Во-первых, важно развитие идей Сант-Элиа в рамках футуризма, у Энрико Прамполини и Анджело Маццони. Надо заметить, что Маринетти с восхищением и нежностью относился к памяти Сант-Элиа, установил своего рода культ погибшего и тем самым несколько задвинул других. Получилось, что весь проект футуристического города — это Сант-Элиа. При всем его величии это не совсем так. Сант-Элиа апеллировал к образу машины, а развитие футуризма в следующее десятилетие — это все вокруг самолета. Анджело Маццони, главный редактор журнала «Сант-Элиа», создает в 1931 году «Манифест воздушной футуристической архитектуры»: «урбанизм Сант-Элиа, подпитанный ускоренным земледелием, аэропоэзией и аэроскульптурой, стимулирует рождение единого города, но все города, воспетые автомобилистами и построенные людьми, игнорировавшими вид с птичьего полета, выглядят убого». У Маццони город взлетает, строится на сетке воздушных улиц «на подвижных молах из стали», напоминающих сегодняшние трубы для пневмопоездов,— только они висят над землей. Там все постоянно трансформируется. «Интерьер дома, одновременно механический, пластичный, светлый, прозрачный, с постоянно меняющимися мебелью, с двойными и тройными стенами, позволяет создать ощущение тишины и интимности. Никаких спален, гостиных или кабинетов, только трансформируемые по желанию модные пространства».

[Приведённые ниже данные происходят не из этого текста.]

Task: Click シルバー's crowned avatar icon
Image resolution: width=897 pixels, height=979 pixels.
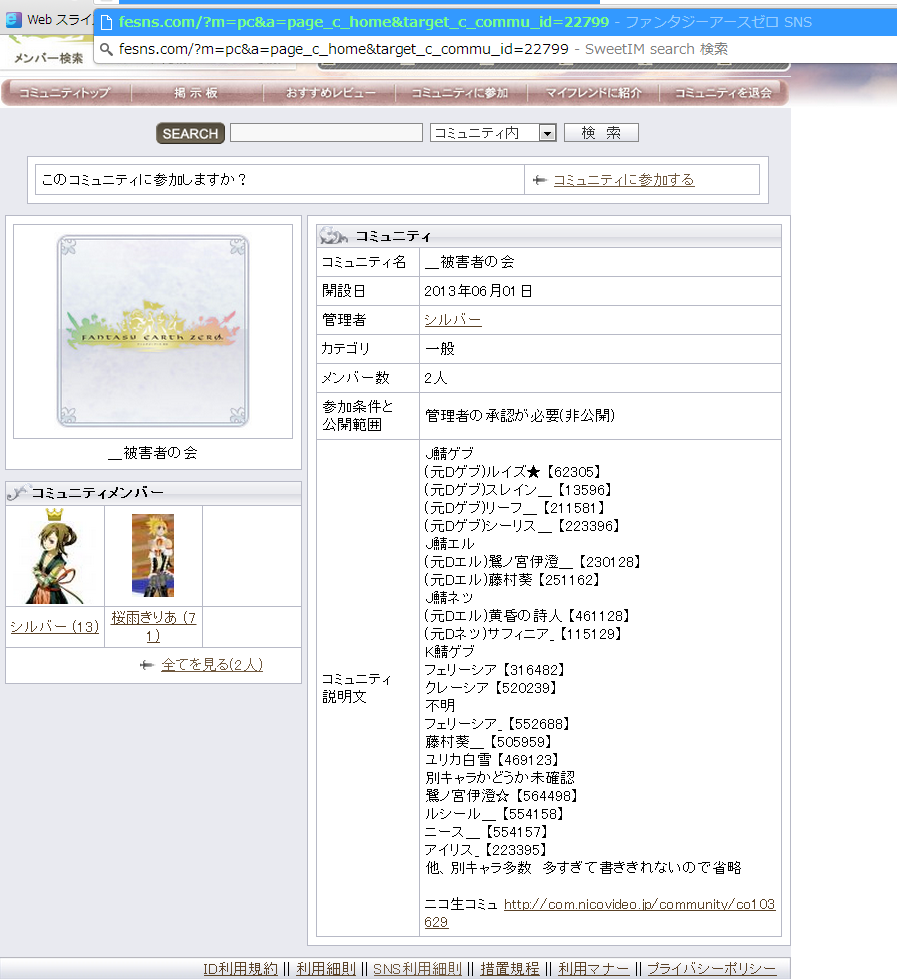Action: click(x=54, y=555)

Но связь Сант-Элиа с футуризмом важна не только по этой причине. Вопрос в самой сути утопии, в идеале, в соответствии с которым Сант-Элиа переделывал мир. Футуризм обладает одним принципиальным отличием от других авангардных течений. Он апеллирует к скорости, к динамическому состоянию материи. Поэтому он в гораздо большей степени открыт миру техники и машин. Ле Корбюзье тоже апеллирует к машине, но ее образ у него — кубистический, машина у него получается в виде кубов и призм, посаженных в прямоугольную сетку, ничего никуда не движется. Сант-Элиа пытается создать город, который находился бы в движении, но что это значит?

Футуризм в живописи — у Умберто Боччони или Джино Северини — совмещал в одном изображении разные фазы движения одной фигуры, Боччони перенес это даже в скульптуру, но архитектура — это недвижимость, и как тут быть? Отсюда бесконечные входящие в дома поезда, эскалаторы, лифты, отсюда телеграфные трубы ангелов, подозреваю, что отсюда же и отсутствие у города плана: какой может быть план, если весь он движется?

Это противоречивая ситуация. Архитектура если и двигается, то делает это очень плохо, медленно, недалеко. И все время застревает. Но наше восприятие города действительно принципиально изменилось по сравнению с классической эпохой. Свет и реклама постоянно меняют образы зданий, передвижение по городу на машине предполагает его восприятие в режиме киномонтажа, бесконечное количество движущихся изображений в экранах и проекциях отменяют единство пространства и времени, когда ты естественно находишься в местах, в которых физически не находишься, и это наша реальность. Можно заметить, что архитектура как вид искусства и даже деятельности этому решительно не соответствует, и с этим связаны кризис архитектуры как таковой, подозрения, что она может умереть так же, как классическая живопись или выпиливание лобзиком, или, точнее, перейти в посмертное существование.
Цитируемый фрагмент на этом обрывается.